## Exercise prompt
Repeat nothing but the line that contains "This screenshot has height=720, width=1280." and the lines after it, through the end of the listing, exactly as they stand; omit pictures.

## Task inputs

◇ ◇ ◇ ◇ ◇

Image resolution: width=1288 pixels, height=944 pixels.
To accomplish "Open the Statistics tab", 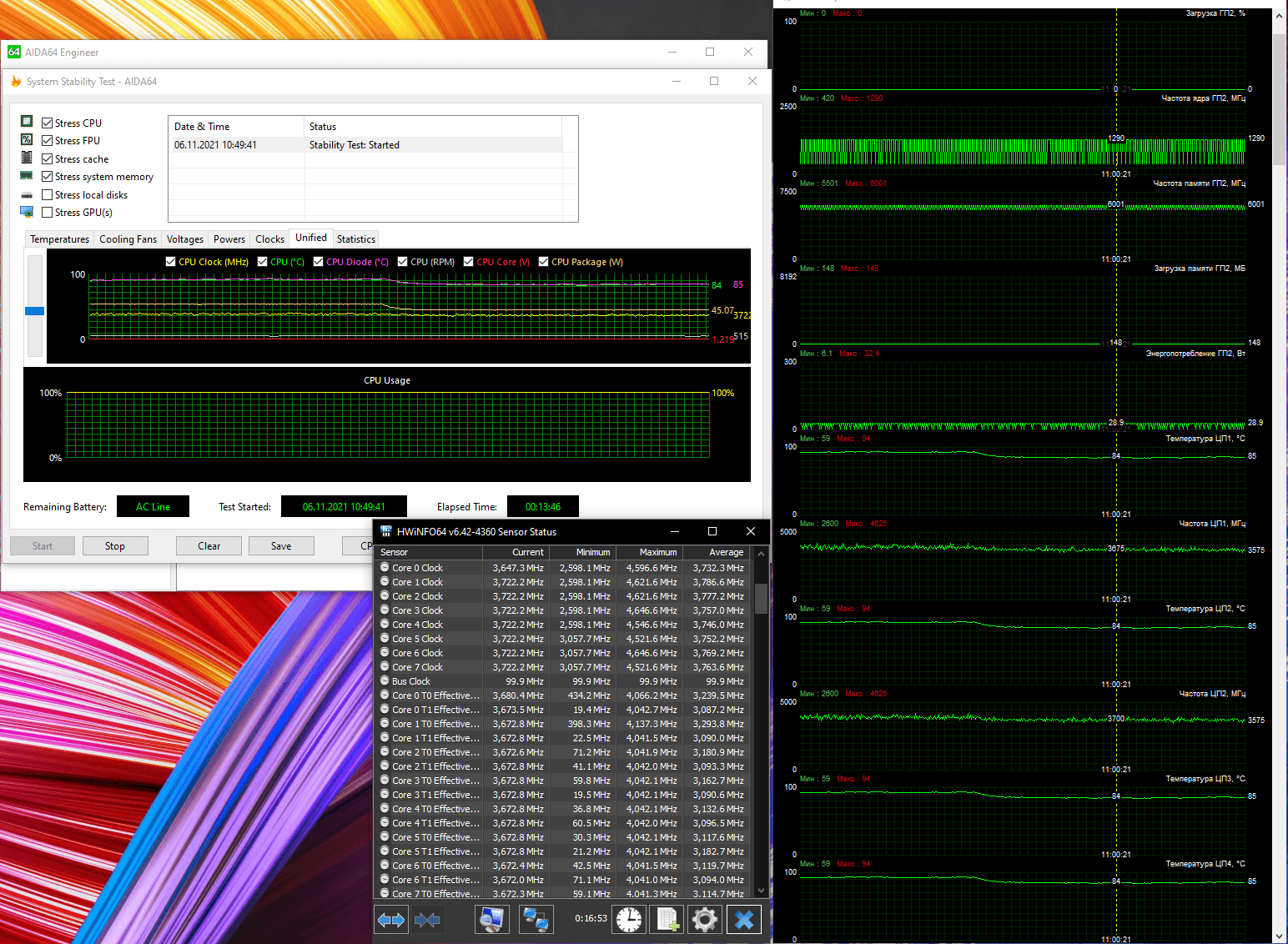I will click(x=356, y=239).
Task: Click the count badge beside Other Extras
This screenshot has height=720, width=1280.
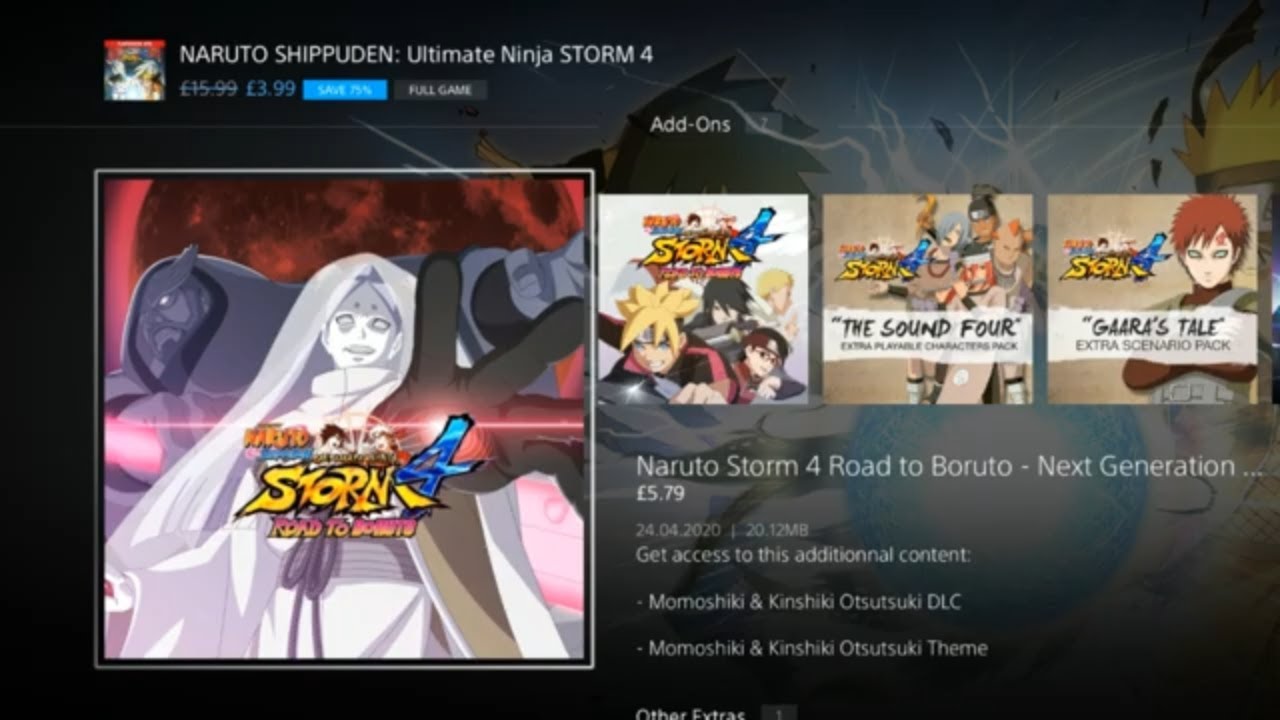Action: pos(779,714)
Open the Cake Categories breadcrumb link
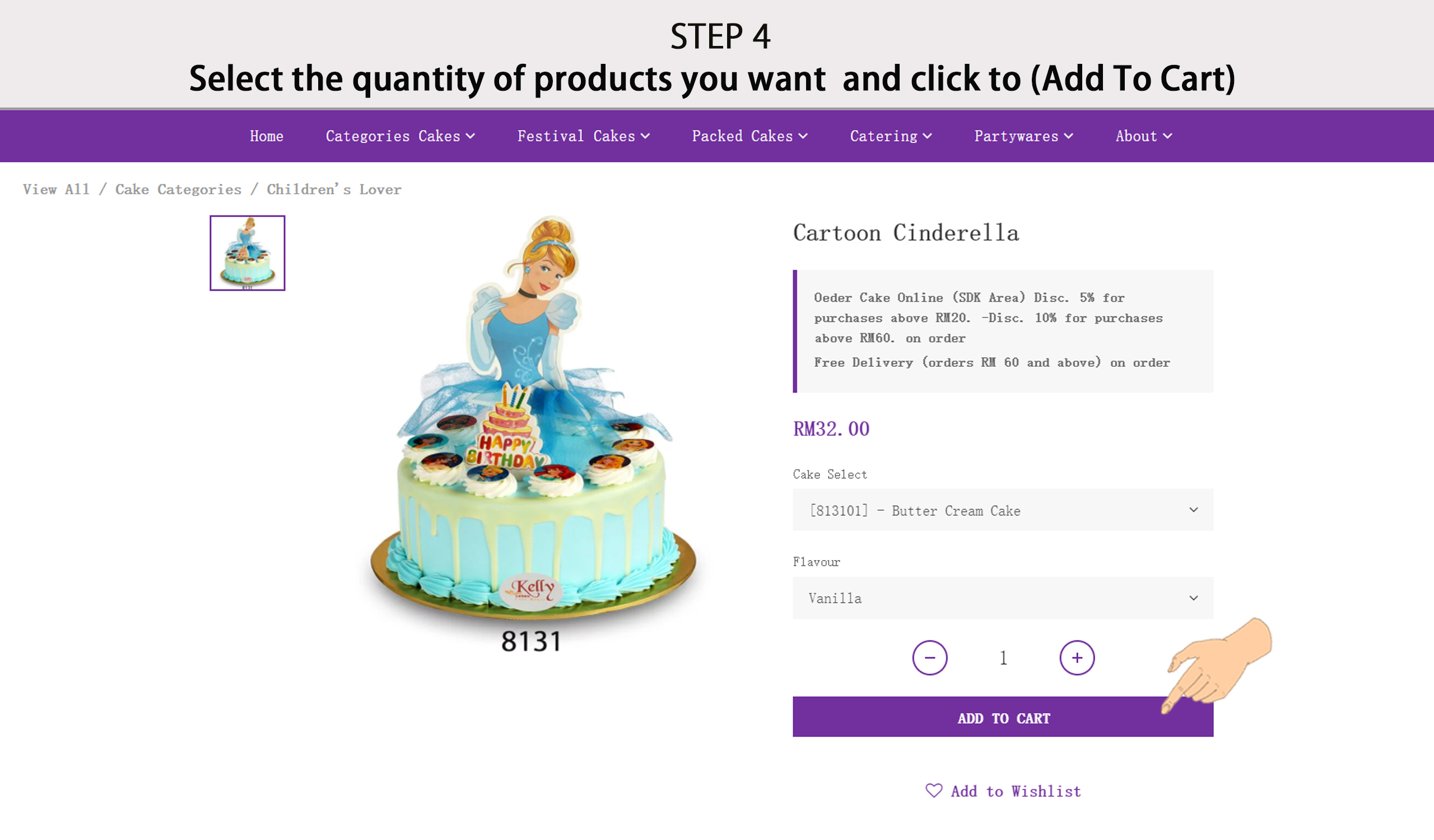 point(178,189)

◇ ◇ ◇ ◇ ◇

## Written solution
This screenshot has height=720, width=1280.
Action: pos(779,714)
Open the Cake Categories breadcrumb link
 point(178,189)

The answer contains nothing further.